The Narrators: Commentators that mostly describe what’s happening on screen, as if an audio commentary were somehow comparable to a televised sporting event.

Also Known As: Descriptive Track For the Blind, The Books On Tape, Team Miss-The-Point.

Guiltiest Offender: William Friedkin (Bug, Exorcist, Exorcist: The Version You’ve Never Seen, French Connection)
William Friedkin’s commentary track street name is Mr. Loud, because his volume knob is apparently stuck at eleven. His bombastically noisy tracks are often entertaining for all the wrong reasons. I’ve learned a bit from the first Exorcist and French Connection tracks, but the follow up Exorcist and especially the Bug track are simply exhausting. Friedkin takes the narration to extremes by actually describing the scenes as if he were reading from the novelization of the script.

Other Offenders:
Arnold Swartzeneggar is actually quite entertaining when he narrates, as are other ESL commentators, but Paul Greengrass’ United 93 track broke my heart with its lack of insight. Greengrass’ tone is the complete opposite of Friedkin’s, and the end effect is both uninformative and unentertaining.

The Prisoners: Commentators that sound so uncomfortable with the process there very well may be a gun against their head.

Also Known As: Tell Me When it’s Over, The Sighers, The Trapped, Need Help Call Police.

Guiltiest Offender: Park Chan-Wook (Oldboy)
Chan-Wook flat out says he doesn’t like doing commentary tracks, which is strange when one considers he recorded three of them for Oldboy. He’s uncomfortable and thus very boring, and his focus on technical jargon, the look and physical filmstock over talk of the story or character doesn’t help. I picture him recording the tracks in the exact room Oh Dae-su was trapped in during the first act of the movie.

Other Offenders:
Dario Argento only recorded two commentary tracks in his life, and between them he spoke perhaps eight words. Either let the guy speak in Italian or let him go home. The members of the Texas Chainsaw Massacre group track, one I expected many great things from, each sound as if they’d rather be eaten alive by backwater cannibals than be recording a commentary track, and their ‘enthusiasm’ rubs off very quickly.

The Disc Whisperers: Commentators that might have something good to say, but thanks to their flat and quiet tones you won’t be awake long enough to care.

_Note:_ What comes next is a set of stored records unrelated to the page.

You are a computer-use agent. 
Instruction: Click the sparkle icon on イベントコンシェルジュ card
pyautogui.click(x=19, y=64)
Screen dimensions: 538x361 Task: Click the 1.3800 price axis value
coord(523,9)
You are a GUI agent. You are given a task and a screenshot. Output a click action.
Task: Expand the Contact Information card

Also Known As: I’m Sorry, What?, Could You Repeat Yourself?, Speak the Fuck Up!, The Slow and The Passionless.

Guiltiest Offender: John McTiernan (Predator, Die Hard, Hunt For Red October, Die Hard with a Vengeance)
I like McTiernan a lot, and his tracks are often packed with interesting behind the scenes facts, but his basset hound inflection brings sleeps to my eyes. Ben Stein sounds downright lively in comparison.

Other Offenders:
Wes Anderson’s commentaries are again, very informative, and as a massive fan I welcome his extra input, but listening to him speak is as exciting as listening to a 22 year old teaching assistant reading from a text book on Whitman. Ben Affleck (normally a very lively contributor) also suffers acute whisperitis on his somber Gone Baby Gone track. One gets the impression that the track was recorded in the middle of the night, and the neighbours had already banged on the wall a few times.

The Mute: Commentators that simply don’t commentate.

Also Known As: The Pin Drops, The Alternate Dolby Surround Track, Corpses, Is This Thing On?

Guiltiest Offender: Mel Gibson (Braveheart)
It’s hard to pick one mute commentator when the problem is so widespread, and because comparing nothing to nothing still equals nothing, but due to sheer volume of not talking I think Mel Gibson may be our winner. Braveheart is almost three hours long, and Gibson’s total comments might total three minutes, assuming the stopwatch is a little fast.

Other Offenders: Honestly, just about everyone does this.


The Reigning King of Awkward: Tim Burton (Pee Wee’s Big Adventure, Batman, Batman Returns, Edward Scissorhands, Sleepy Hallow, and I’m sure every other track I haven’t heard)

Tim Burton is so positively terrible at commentary recording that his tracks almost count as must listens for their car accident rubber necking effect. Timmy rarely speaks, and when he does speak he speaks softly, stumbles over his words, narrates the on screen events, makes terrible jokes (which he usually proceeds to laugh at), and he sounds entirely uncomfortable in his own skin. He’s like the bastard child of Woody Allan and Helen Keller.

Other common plagues on audio commentary goodness:

Insistent Back-Patting: When a commentator feels the need to felate every single other member of the cast and crew, rather then allowing us to assume no news is good news. This isn’t an acceptance speech.

Bad Film Historians: Commentators that say something along the lines of “We’re (I’m) the first to ever do this”, even though a simple glance at a list of popular films would prove otherwise.

“This is my favorite part”: A common phrase for bad commentators, usually spoken at least ten times on a track, thus negating all previous mentions of ‘favorite parts’.

Comedians: Commentators that have fun with the track by pretending the film really happened (see Buckaroo Banzai), or those that purposefully decide to go all Dadaist and talk about anything but the film or show. This works so rarely (see Muppets in Space) that I’d like to call an end to it now.